Sep 30, 2013 4:51 pm
1 0
Aesthetics
Nissan claim to make money on each car, make more money on maintainence probably. they never claim to make loses on each gt-r
Oct 2, 2013 8:22 pm
1 0
tomi.ro
Do they take into account all the expense, parties, CEO wages and bonuses, commerctials, adn every money spent in that company?! If yes, then they should go shoot their brains out, because several years back Bugatti anounced a much lower values for the loss of each car sold. What happened in the last few years?! No new Bugatti, just a better version of Veyron...So somebody is spending sh*t load of money on various non sales related issues.
Sep 30, 2013 10:03 am
2 0
carbon101
Inflation+management policies gone wrong lool
Oct 1, 2013 5:27 am
0 0
tomi.ro
If i remember correctly, they were loosing only 1-2 millions several years back.

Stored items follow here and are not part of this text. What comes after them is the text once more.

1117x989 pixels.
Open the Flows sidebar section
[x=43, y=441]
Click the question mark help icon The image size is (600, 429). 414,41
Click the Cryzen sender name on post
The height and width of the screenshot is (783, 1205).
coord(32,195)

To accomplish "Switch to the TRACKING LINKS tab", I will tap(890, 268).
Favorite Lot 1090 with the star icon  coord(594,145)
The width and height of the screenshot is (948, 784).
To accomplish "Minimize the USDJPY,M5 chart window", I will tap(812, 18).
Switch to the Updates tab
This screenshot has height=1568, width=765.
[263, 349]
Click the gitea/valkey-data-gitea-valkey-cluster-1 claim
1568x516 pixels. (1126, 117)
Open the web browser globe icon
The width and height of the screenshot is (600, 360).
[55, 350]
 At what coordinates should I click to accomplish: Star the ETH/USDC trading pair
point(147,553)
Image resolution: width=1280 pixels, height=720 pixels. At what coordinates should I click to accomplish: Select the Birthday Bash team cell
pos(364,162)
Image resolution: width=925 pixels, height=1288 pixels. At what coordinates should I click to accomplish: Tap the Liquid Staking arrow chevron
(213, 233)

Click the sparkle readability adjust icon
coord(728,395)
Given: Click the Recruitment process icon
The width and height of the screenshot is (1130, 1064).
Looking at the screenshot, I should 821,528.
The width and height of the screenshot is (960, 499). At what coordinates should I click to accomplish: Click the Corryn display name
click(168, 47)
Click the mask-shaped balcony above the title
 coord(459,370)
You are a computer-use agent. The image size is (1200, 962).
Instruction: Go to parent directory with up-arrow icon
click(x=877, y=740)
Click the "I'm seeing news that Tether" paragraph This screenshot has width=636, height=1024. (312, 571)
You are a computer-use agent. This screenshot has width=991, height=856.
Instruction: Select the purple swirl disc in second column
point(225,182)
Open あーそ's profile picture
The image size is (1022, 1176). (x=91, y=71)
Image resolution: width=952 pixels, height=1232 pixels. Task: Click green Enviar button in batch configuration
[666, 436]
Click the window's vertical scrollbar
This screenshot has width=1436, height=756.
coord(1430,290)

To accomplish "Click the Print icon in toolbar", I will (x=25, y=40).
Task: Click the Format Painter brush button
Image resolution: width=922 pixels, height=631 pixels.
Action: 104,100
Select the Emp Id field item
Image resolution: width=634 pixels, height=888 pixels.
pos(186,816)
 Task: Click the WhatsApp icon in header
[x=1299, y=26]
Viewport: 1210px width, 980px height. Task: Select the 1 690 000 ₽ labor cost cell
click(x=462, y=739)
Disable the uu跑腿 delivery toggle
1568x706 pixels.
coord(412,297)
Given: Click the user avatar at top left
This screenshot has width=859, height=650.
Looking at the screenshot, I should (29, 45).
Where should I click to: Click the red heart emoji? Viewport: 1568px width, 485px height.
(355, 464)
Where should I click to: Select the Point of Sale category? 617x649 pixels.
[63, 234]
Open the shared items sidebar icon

I don't think inflation covers a 200% increase :D Anyway. Must be great to be corporate at Bugatti. Make sh*t load of money out of a loosing company.
Oct 1, 2013 6:58 am
1 0
manual-trans
I find this news quite hard to believe or technically not true! They are not even explaining or at least showing the reason of loss. This is a very well structured propaganda by VW to tell the consumers these cars are "a must to buy" and they worth every penny spent on them.
Sep 30, 2013 9:54 am
2 1
HelmydeMeester
Unbelievable how much money they lose on a Veyron... although ofcourse Porsche Audi and VW pull in a lot of cash. Perhaps enough to compensate for a prestige project.
Sep 30, 2013 9:29 am
1 0
HelmydeMeester
Correction, the loss-making A-Class was the first gen ('97-'04), and not the previous gen ('04-'12).
Sep 30, 2013 8:40 am
6 0
adrian.padeanu
Fixed. Thanks for the heads up. Forgot there was a second-gen :)
Sep 30, 2013 9:12 am
3 0
HelmydeMeester
No problem.
Sep 30, 2013 9:28 am
1 0
spitfireengineer
Sometimes I wonder what these CEO's and CFO's have in mind. We have to think of the Veyron as a unique case, because the purpose of the project was the tech and not the money. But aside from this case, the other ones are pure madness. How much money did Jaguar spent developing and building a car based on a Mondeo, to end up loosing 6k in every unit sold?! Seriously, the boss of Jag at the time must had had his head digged in the sand or something. So much ambition to end up shooting their own foot.
Sep 30, 2013 8:13 am
1 0
TareqGhattas
the buggati was an R&D case which resulted in the dsg gearbox not to mention world records and probably tons of things from chassis to weight saving techniques. the loss is a result of the high R&D expenses which they divide on the amount of bugattis that were produced so the more they produce the less they lose. so 1) the calculation arent accurate since that a lot of the technology was used in other cars. 2) i think that this is a publicity stunt to say oh we lose money just to bring you the best cars.. bla bla
Sep 30, 2013 8:02 am
7 0
kimbo
DSG, dual clutch gearboxes were used by Porsche in the late 70s mate..
Sep 30, 2013 8:07 am
9 1
tazcubed
Ouch! Now, I can understand smaller scale production numbers on cheaper "proof-of-concept/viability" vehicles for the short term - this is ridiculous. Bugatti sales simply don't translate into VW sales. So, for those buying Golfs, Jettas and such that means you're paying for someone to own a Bugatti - make sure you knock on the window and ask for a test drive!
Sep 30, 2013 7:44 am
3 0
EdBacau
Looks like Berstein Research have watched the first Veyron review on Top Gear.
Sep 30, 2013 7:24 am
4 0
memexe
That's pretty wild for VW. Why should they do business anyway - Just to sell their Golfs and Jettas at a profit? I find many mainstream vehicles to be overpriced, and yet they are still losing money with them (take the Stilo for instance).